Exercise:
Every entry must be output exactly as it is written.

Given records:

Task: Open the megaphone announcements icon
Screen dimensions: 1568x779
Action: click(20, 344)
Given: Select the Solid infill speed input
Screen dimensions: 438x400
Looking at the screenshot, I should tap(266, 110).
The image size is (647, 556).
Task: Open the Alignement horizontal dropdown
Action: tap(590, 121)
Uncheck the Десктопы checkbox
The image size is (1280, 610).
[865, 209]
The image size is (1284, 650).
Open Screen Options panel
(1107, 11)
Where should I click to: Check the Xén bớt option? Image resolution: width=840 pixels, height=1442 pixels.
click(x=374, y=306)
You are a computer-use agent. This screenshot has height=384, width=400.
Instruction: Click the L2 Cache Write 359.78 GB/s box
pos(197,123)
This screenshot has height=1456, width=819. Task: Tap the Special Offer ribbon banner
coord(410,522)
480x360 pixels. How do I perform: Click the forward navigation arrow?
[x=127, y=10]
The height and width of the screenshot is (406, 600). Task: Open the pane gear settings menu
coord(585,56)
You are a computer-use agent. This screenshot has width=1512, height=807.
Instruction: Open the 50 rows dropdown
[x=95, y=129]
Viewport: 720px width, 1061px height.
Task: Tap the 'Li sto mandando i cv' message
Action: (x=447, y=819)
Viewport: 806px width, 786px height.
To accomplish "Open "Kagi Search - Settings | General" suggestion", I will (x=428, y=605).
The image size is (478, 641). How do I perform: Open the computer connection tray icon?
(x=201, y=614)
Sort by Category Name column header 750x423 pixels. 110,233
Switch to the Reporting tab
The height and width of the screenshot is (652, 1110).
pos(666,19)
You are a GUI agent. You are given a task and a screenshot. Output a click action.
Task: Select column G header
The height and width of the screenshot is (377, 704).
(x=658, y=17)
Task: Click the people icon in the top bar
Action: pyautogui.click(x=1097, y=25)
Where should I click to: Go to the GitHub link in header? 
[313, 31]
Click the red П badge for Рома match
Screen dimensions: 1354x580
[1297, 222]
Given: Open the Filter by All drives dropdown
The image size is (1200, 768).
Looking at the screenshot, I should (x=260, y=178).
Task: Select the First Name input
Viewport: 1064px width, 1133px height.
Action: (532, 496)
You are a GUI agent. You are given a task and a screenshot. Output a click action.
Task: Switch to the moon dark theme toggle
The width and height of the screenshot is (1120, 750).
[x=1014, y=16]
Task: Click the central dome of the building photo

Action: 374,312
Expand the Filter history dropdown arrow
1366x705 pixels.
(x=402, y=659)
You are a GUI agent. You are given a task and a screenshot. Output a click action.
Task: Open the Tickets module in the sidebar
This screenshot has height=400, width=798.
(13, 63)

Written reply:
Task: Open the megaphone announcements icon
Screen dimensions: 1568x779
Action: click(20, 344)
Given: Select the Solid infill speed input
Screen dimensions: 438x400
Looking at the screenshot, I should tap(266, 110).
The image size is (647, 556).
Task: Open the Alignement horizontal dropdown
Action: tap(590, 121)
Uncheck the Десктопы checkbox
The image size is (1280, 610).
[865, 209]
The image size is (1284, 650).
Open Screen Options panel
(1107, 11)
Where should I click to: Check the Xén bớt option? Image resolution: width=840 pixels, height=1442 pixels.
click(x=374, y=306)
You are a computer-use agent. This screenshot has height=384, width=400.
Instruction: Click the L2 Cache Write 359.78 GB/s box
pos(197,123)
This screenshot has height=1456, width=819. Task: Tap the Special Offer ribbon banner
coord(410,522)
480x360 pixels. How do I perform: Click the forward navigation arrow?
[x=127, y=10]
The height and width of the screenshot is (406, 600). Task: Open the pane gear settings menu
coord(585,56)
You are a computer-use agent. This screenshot has width=1512, height=807.
Instruction: Open the 50 rows dropdown
[x=95, y=129]
Viewport: 720px width, 1061px height.
Task: Tap the 'Li sto mandando i cv' message
Action: (x=447, y=819)
Viewport: 806px width, 786px height.
To accomplish "Open "Kagi Search - Settings | General" suggestion", I will (x=428, y=605).
The image size is (478, 641). How do I perform: Open the computer connection tray icon?
(x=201, y=614)
Sort by Category Name column header 750x423 pixels. 110,233
Switch to the Reporting tab
The height and width of the screenshot is (652, 1110).
pos(666,19)
You are a GUI agent. You are given a task and a screenshot. Output a click action.
Task: Select column G header
The height and width of the screenshot is (377, 704).
(x=658, y=17)
Task: Click the people icon in the top bar
Action: pyautogui.click(x=1097, y=25)
Where should I click to: Go to the GitHub link in header? 
[313, 31]
Click the red П badge for Рома match
Screen dimensions: 1354x580
[1297, 222]
Given: Open the Filter by All drives dropdown
The image size is (1200, 768).
Looking at the screenshot, I should (x=260, y=178).
Task: Select the First Name input
Viewport: 1064px width, 1133px height.
Action: (532, 496)
You are a GUI agent. You are given a task and a screenshot. Output a click action.
Task: Switch to the moon dark theme toggle
The width and height of the screenshot is (1120, 750).
[x=1014, y=16]
Task: Click the central dome of the building photo

Action: 374,312
Expand the Filter history dropdown arrow
1366x705 pixels.
(x=402, y=659)
You are a GUI agent. You are given a task and a screenshot. Output a click action.
Task: Open the Tickets module in the sidebar
This screenshot has height=400, width=798.
(13, 63)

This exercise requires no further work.